What this task involves:
Take the data below and extract the lines from the one with "has height=304, width=231." to the one with "Click the redo", inclusive, exactly as written.

───── The input ─────

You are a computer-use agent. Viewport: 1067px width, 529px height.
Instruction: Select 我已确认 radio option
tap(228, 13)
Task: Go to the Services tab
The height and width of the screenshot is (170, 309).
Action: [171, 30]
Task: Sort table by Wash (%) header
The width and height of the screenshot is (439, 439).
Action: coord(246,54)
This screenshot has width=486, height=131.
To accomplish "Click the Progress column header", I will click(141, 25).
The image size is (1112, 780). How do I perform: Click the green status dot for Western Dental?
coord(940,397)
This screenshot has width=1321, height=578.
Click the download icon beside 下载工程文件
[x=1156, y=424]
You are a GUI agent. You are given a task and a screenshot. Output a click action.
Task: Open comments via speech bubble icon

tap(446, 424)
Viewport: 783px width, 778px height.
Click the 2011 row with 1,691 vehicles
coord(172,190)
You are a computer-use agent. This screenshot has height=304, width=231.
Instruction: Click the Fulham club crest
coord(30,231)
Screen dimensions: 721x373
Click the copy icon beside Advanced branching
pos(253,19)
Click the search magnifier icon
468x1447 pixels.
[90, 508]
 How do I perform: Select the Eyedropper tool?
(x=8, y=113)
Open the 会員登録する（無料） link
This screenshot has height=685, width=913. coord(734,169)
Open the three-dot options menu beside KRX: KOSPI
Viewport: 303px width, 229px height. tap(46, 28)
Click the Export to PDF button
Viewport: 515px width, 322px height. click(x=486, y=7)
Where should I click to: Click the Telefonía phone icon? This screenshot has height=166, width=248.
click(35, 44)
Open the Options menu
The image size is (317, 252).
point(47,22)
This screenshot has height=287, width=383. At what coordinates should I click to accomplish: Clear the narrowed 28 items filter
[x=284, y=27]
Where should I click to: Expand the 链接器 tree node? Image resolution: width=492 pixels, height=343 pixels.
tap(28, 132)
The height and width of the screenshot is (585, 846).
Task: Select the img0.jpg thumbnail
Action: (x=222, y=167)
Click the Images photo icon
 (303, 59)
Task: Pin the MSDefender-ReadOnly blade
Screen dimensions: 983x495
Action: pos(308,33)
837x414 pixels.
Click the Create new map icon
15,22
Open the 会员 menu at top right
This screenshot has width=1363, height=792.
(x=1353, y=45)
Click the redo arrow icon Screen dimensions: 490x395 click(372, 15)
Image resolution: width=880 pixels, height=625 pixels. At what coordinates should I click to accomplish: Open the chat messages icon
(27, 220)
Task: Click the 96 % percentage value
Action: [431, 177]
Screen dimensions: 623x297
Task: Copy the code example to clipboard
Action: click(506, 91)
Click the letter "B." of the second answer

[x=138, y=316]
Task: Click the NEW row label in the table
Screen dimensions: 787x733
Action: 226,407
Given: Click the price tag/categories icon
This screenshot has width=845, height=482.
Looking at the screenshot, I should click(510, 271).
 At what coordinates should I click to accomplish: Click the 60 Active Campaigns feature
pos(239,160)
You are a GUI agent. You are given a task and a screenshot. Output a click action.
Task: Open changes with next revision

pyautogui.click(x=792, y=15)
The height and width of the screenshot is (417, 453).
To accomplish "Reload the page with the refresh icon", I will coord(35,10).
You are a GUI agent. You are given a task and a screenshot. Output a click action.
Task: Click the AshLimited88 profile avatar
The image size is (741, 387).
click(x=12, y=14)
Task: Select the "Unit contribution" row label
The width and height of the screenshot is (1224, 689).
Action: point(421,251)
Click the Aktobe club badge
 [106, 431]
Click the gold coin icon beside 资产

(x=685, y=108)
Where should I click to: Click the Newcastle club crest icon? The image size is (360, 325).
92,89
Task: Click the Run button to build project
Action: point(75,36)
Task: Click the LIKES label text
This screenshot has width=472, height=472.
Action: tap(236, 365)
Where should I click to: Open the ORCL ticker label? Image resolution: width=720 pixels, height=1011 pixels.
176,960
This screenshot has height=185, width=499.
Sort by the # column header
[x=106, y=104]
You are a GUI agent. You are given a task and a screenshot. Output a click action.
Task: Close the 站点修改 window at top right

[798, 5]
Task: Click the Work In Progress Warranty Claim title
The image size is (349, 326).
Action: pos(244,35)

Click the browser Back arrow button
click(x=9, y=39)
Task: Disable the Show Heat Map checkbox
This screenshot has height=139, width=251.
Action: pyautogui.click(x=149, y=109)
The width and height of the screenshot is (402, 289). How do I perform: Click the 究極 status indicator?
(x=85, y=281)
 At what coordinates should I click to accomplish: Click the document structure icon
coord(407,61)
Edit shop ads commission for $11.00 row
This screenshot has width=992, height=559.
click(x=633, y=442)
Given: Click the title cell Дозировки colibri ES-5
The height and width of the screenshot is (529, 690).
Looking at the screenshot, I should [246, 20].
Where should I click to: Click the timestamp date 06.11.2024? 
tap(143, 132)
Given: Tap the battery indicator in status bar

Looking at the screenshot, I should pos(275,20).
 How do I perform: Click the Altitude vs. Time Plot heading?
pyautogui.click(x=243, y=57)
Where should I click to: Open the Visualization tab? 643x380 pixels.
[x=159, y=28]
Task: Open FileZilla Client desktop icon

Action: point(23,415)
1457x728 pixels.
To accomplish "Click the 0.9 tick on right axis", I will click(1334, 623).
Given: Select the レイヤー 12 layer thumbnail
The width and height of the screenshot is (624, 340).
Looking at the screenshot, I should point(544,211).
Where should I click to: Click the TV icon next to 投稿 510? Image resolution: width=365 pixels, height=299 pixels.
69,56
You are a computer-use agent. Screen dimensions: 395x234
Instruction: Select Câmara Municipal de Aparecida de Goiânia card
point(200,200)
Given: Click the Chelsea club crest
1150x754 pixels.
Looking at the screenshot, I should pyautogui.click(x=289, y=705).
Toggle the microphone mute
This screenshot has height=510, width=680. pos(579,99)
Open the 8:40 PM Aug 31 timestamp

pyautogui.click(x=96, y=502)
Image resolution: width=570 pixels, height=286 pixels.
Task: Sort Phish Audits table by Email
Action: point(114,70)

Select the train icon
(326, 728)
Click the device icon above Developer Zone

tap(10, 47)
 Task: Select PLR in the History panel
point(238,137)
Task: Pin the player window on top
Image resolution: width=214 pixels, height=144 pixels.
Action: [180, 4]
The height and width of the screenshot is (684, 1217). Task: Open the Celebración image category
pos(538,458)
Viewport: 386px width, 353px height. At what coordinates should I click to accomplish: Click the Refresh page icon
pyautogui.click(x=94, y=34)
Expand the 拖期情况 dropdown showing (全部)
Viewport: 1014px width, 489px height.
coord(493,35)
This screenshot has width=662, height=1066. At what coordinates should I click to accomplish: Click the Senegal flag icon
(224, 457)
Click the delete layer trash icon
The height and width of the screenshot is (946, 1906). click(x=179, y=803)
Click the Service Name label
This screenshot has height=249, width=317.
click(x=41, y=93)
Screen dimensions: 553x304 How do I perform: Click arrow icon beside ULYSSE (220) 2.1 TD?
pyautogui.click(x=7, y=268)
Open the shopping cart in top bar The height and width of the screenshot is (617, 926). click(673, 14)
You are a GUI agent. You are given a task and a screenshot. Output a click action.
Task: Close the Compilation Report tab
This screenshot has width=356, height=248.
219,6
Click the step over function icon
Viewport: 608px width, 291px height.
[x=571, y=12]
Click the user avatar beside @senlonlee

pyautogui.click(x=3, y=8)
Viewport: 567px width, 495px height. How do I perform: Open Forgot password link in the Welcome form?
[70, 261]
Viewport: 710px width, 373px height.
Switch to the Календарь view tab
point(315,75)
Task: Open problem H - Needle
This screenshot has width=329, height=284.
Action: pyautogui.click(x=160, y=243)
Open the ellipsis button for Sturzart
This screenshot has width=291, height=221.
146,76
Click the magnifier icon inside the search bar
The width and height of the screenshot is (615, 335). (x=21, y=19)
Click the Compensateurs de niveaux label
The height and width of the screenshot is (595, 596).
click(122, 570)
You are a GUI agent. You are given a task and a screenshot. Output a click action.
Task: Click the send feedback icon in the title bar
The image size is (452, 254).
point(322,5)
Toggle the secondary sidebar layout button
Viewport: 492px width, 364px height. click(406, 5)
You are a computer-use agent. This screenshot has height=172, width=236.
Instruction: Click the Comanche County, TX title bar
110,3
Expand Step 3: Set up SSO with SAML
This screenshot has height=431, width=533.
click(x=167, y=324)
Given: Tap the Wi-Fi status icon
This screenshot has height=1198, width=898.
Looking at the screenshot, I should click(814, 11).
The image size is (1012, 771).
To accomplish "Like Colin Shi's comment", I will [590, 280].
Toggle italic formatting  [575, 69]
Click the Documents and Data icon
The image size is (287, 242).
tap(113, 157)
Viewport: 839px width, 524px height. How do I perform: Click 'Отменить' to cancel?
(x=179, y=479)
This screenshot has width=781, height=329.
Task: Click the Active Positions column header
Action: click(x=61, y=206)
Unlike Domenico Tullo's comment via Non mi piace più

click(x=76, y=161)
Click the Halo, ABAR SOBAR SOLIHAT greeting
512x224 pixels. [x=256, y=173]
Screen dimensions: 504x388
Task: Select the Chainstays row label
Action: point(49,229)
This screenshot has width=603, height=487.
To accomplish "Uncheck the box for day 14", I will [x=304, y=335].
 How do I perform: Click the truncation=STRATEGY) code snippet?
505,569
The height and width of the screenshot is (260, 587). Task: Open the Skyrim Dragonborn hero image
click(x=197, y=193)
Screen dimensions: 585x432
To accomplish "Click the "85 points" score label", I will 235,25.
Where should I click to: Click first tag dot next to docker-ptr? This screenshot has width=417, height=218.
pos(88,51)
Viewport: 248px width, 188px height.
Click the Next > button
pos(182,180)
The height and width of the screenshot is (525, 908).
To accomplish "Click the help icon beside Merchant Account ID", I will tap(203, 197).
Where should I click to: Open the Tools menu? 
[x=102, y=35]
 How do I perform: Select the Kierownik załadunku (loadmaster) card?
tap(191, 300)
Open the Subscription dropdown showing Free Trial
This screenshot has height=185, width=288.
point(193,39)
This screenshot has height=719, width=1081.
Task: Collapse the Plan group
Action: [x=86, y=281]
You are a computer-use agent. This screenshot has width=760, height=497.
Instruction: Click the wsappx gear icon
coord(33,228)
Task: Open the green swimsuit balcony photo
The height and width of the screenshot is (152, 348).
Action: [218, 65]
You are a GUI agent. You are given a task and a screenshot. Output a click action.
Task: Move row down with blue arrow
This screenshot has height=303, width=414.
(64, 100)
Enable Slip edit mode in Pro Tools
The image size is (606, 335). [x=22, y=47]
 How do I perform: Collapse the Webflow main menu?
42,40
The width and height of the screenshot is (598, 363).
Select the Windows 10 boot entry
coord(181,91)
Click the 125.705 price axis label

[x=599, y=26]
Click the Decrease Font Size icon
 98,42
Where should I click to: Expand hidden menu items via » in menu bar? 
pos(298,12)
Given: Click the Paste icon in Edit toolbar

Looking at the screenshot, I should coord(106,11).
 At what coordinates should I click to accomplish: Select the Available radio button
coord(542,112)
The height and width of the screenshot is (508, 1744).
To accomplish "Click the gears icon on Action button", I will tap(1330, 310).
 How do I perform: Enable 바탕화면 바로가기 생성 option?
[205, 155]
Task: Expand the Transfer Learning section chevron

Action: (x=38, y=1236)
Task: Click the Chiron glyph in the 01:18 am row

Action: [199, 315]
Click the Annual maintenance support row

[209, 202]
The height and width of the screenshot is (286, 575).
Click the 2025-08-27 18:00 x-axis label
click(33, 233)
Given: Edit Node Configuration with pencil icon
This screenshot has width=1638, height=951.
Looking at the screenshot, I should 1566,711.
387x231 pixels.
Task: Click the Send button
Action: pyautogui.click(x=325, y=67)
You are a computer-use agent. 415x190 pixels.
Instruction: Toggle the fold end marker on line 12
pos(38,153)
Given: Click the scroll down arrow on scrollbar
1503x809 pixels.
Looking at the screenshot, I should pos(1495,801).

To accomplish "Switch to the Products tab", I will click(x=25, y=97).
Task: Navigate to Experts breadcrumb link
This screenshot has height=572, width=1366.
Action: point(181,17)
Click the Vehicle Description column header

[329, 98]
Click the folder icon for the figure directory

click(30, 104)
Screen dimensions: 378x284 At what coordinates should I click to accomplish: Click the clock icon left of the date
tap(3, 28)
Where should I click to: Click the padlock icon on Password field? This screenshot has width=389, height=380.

─────

Task output:
You are a computer-use agent. This screenshot has height=304, width=231.
Instruction: Click the Fulham club crest
coord(30,231)
Screen dimensions: 721x373
Click the copy icon beside Advanced branching
pos(253,19)
Click the search magnifier icon
468x1447 pixels.
[90, 508]
 How do I perform: Select the Eyedropper tool?
(x=8, y=113)
Open the 会員登録する（無料） link
This screenshot has height=685, width=913. coord(734,169)
Open the three-dot options menu beside KRX: KOSPI
Viewport: 303px width, 229px height. tap(46, 28)
Click the Export to PDF button
Viewport: 515px width, 322px height. click(x=486, y=7)
Where should I click to: Click the Telefonía phone icon? This screenshot has height=166, width=248.
click(35, 44)
Open the Options menu
The image size is (317, 252).
point(47,22)
This screenshot has height=287, width=383. At what coordinates should I click to accomplish: Clear the narrowed 28 items filter
[x=284, y=27]
Where should I click to: Expand the 链接器 tree node? Image resolution: width=492 pixels, height=343 pixels.
tap(28, 132)
The height and width of the screenshot is (585, 846).
Task: Select the img0.jpg thumbnail
Action: (x=222, y=167)
Click the Images photo icon
 (303, 59)
Task: Pin the MSDefender-ReadOnly blade
Screen dimensions: 983x495
Action: pos(308,33)
837x414 pixels.
Click the Create new map icon
15,22
Open the 会员 menu at top right
This screenshot has width=1363, height=792.
(x=1353, y=45)
Click the redo arrow icon Screen dimensions: 490x395 click(372, 15)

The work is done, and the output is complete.